I am a person with three hospitalizations to the psychiatric floor in the hospital in the past. I have issues with mental health and overall general well-being. I have recently come to see the light in my life situation by meeting someone in person (not from those dating apps) and starting to date him.

I think the relationship moved at a faster pace. I had no complaints since it is my first relationship.

I know that this person does not want a serious relationship now. But I have the desire to drag the relationship on as long as possible.

I have the desire to self-harm. I do not want to solely because it harms others more than me.

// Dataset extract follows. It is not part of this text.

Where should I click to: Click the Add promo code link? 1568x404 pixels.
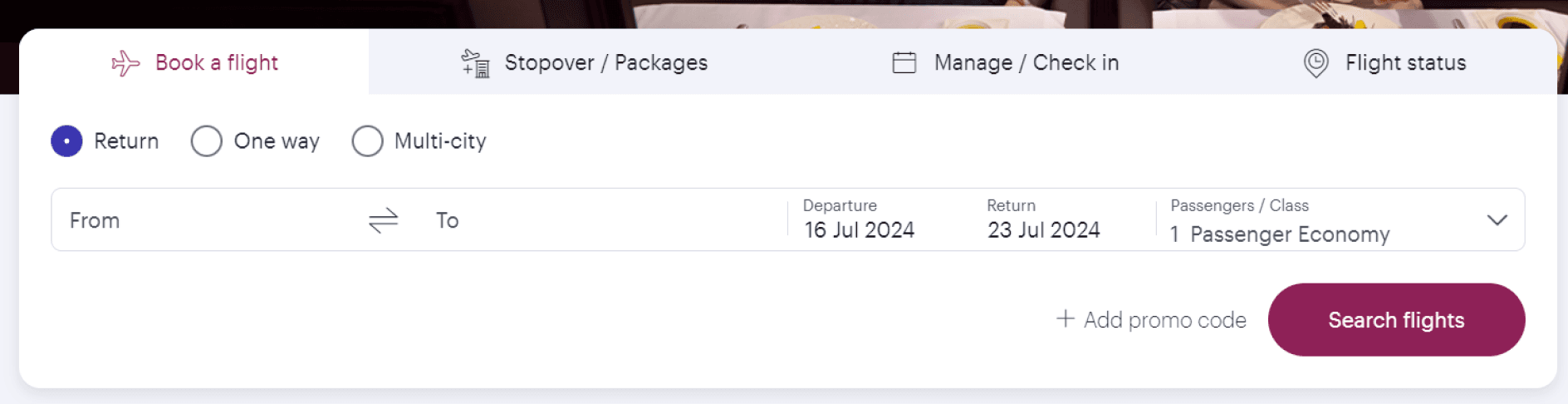click(x=1151, y=320)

I am currently seeing a nurse on a regular basis to check up on my mental health and because of my recent hospitalization.

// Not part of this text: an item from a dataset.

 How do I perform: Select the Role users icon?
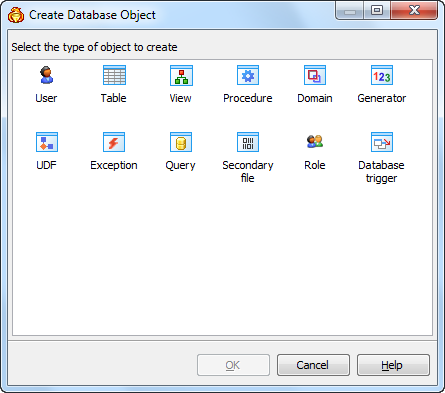tap(315, 141)
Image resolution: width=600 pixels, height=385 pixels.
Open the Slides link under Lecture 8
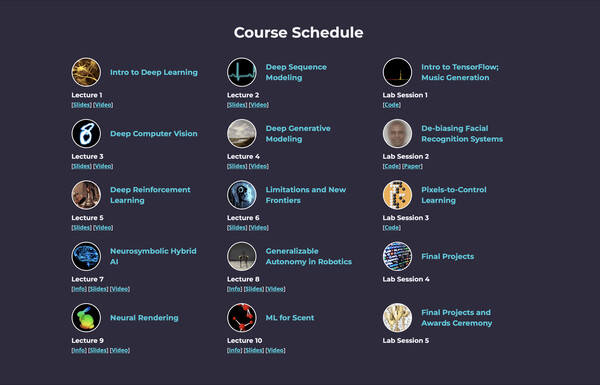(x=254, y=289)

He does not know about this part of me.

Dating makes me feel like a normal person. I feel as if I am capable of socializing but I want to know how others feel about this in a dating situation.

2 comments
  1. Glad to hear you found something that helps.

    Here’s the thing, if you’re dating casually and not in a “serious relationship”, then you can keep as much of your personal business to yourself as you want.

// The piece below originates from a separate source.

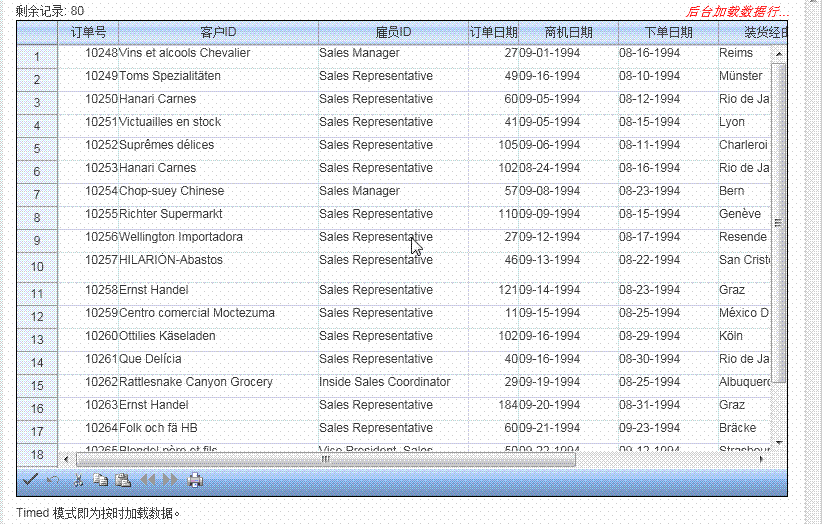The image size is (822, 524).
Task: Click the Rattlesnake Canyon Grocery cell
Action: (x=196, y=382)
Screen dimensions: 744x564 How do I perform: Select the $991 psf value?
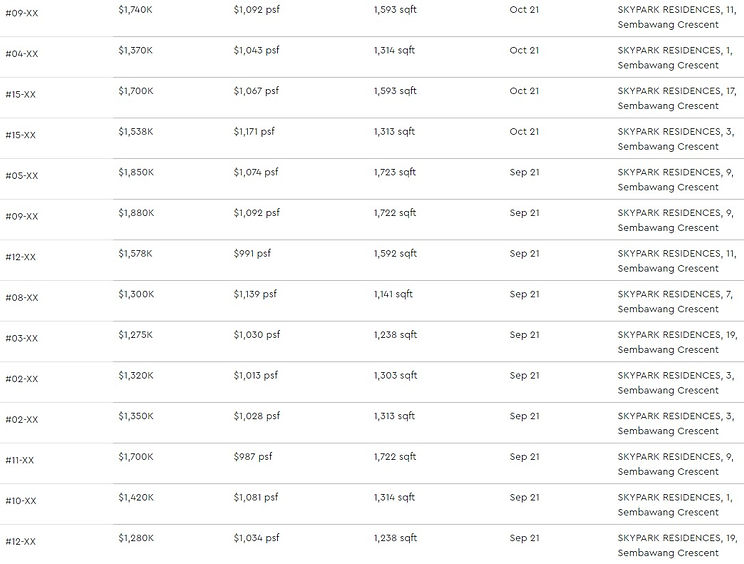252,254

    However, if you want to move to a serious relationship, you’ll need to start sharing this part of yourself with your partner. And if you want to make it easier for him, also tell him what you expect from him support wise (even if it’s ‘nothing, just give me space’), and what your boundaries are, so he can make the choice whether he’s willing to do that.

    Here’s the hardest part – if you tell a guy everything and he bounces, it’s not your fault, don’t take it personally. Not everyone can handle a partner with these kinds of issues.

    Hit me up if you need to vent and don’t have anyone to talk to. I’m not a therapist, and I won’t have answers, but I’ll listen. 🙂

  2. Fix your shit. Take your time. Don’t make someone else suffer for it. Sorry to sound harsh, I have suffered mentally very frequently and I wouldn’t want my unhealth to make someone (especially someone I liked) to suffer.

    If you keep your relationship out of your psych talks, then in all fairness neither should your mental health present itself to your BF. It isn’t fair that you are taking potentially dangerous short cuts when someone else is involved with you.